В другие дома ее не очень-то пускали. Анна Арсеньевна испытывала необъяснимое беспокойство, когда эта громоздкая, величественно-суетливая женщина приближалась к Заире (которую называла, кстати, всегда по-своему: Зоюшка), чтобы погладить ее по голове толстыми коричневыми пальцами. «А на отца-то как похожа!» — приговаривала она; в улыбке у нее открывались два последних целых клыка, торчащих снизу, а глаза превращались в узкие щелочки… Но своих неблагодарных сомнений Анна Арсеньевна сама стыдилась; постепенно она привыкла к старухе, ее пчелиная простота и легкомысленная невозмутимость действовали заразительно — возможно, чем-то совпав с собственным настроем. Ей нравился исходивший от тети Паши сложный запах меда, сухих грибов, разогретого малинника и крапивы; запах этот привлекал и беспокоил пчел, они постоянно жужжали вокруг тети Пашиной головы, точно хотели сообщить ей что-то на ухо, и временами она в задумчивости замирала, приложив к губам пальцы, покачивала головой, будто в самом деле услышала нечто забавное.
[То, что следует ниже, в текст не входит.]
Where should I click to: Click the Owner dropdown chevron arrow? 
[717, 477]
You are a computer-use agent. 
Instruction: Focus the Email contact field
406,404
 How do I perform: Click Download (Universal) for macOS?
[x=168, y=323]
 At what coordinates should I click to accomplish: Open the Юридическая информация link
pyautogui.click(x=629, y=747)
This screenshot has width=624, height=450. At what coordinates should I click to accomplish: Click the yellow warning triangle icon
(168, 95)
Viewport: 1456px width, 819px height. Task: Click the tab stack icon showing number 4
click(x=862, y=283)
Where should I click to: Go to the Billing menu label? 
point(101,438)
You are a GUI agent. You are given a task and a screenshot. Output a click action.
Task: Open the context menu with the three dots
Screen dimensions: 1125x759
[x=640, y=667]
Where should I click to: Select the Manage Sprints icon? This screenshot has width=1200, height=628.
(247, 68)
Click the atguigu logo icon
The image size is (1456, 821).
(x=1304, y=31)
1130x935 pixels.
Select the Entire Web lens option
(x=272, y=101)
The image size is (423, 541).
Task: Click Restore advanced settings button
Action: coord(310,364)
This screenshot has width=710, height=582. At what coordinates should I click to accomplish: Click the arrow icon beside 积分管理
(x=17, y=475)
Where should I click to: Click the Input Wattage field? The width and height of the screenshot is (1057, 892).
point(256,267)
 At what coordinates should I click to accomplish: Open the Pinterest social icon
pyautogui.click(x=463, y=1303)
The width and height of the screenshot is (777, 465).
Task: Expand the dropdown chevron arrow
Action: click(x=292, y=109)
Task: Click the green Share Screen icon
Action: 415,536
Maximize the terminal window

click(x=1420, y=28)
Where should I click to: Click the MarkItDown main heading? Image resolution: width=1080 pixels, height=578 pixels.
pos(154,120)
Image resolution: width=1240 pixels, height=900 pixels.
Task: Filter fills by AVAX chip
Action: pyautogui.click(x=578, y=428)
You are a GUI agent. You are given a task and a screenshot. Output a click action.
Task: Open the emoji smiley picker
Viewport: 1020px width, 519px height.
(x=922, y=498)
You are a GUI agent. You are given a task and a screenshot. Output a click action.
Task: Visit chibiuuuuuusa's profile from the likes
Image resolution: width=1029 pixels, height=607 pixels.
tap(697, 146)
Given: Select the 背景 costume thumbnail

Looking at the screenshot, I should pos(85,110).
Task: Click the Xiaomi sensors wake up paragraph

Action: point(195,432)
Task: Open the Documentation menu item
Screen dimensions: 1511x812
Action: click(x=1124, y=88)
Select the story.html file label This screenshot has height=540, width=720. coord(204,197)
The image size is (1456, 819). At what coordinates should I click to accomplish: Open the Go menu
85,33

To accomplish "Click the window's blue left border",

Прежняя жизнь, сухой легкий жар освещенной сцены, звук грохочущего трамвая, электрическая вечерняя зелень вспоминались год от году все слабее, и, к удивлению Анны Арсеньевны, воспоминания эти ничуть ее не волновали. Она не печалилась даже об оставленной работе аккомпаниатора, которую, казалось, любила; ей достаточно было возможности играть для себя, и она поняла, что всегда играла прежде всего ради удовольствия играть, без тоски по какому-то необычайному совершенству. В кино она теперь не ходила, чтоб не оставлять дочку одну, — и об этом тоже не жалела; зато удавалось больше прежнего читать. Вечерами она дожидалась мужа; за окном шебуршал ветер, от печки пахло теплой глиной и березовым дымом, за стеной беспокойно ворочалась девочка; она часто болела, и мысль о ее хрупкости, о ее беспомощной зависимости вызывала такой прилив жалости и беспокойства, такую нежность, какую Анна Арсеньевна лишь подозревала в себе, когда ходила беременная и гладила по головкам чужих детей.
Хотя со временем число учеников у нее удвоилось, денег не хватало; Анна Арсеньевна уже раз-другой выносила на базар тонкие туфли-лодочки из белой замши и белое концертное платье со сборчатыми манжетами; но туфли ее могли прийтись по ноге лишь девочке-подростку, длинное платье без плечиков тоже вряд ли могло понадобиться кому-нибудь в Нечайске — и Анна Арсеньевна с облегчением — и к удовольствию мужа — приносила свои вещи непроданными домой. Они жили беднее многих в городе, только не замечали этого; кроме денежного заработка, у них не было никакого подспорья. Коровы они, разумеется, не завели, самовара не купили, участок их все основательней зарастал лесом; осенью во дворе пахло грибами, к забору неторопливо подходили горбатые лоси, задумчиво жевали кору молодых осинок, оставляя на стволах влагу своей слюны. Тишина здесь промывала уши и все существо, как легкая холодная вода, и прозрачной острой льдинкой всплывал в ней по утрам чистый крик петуха.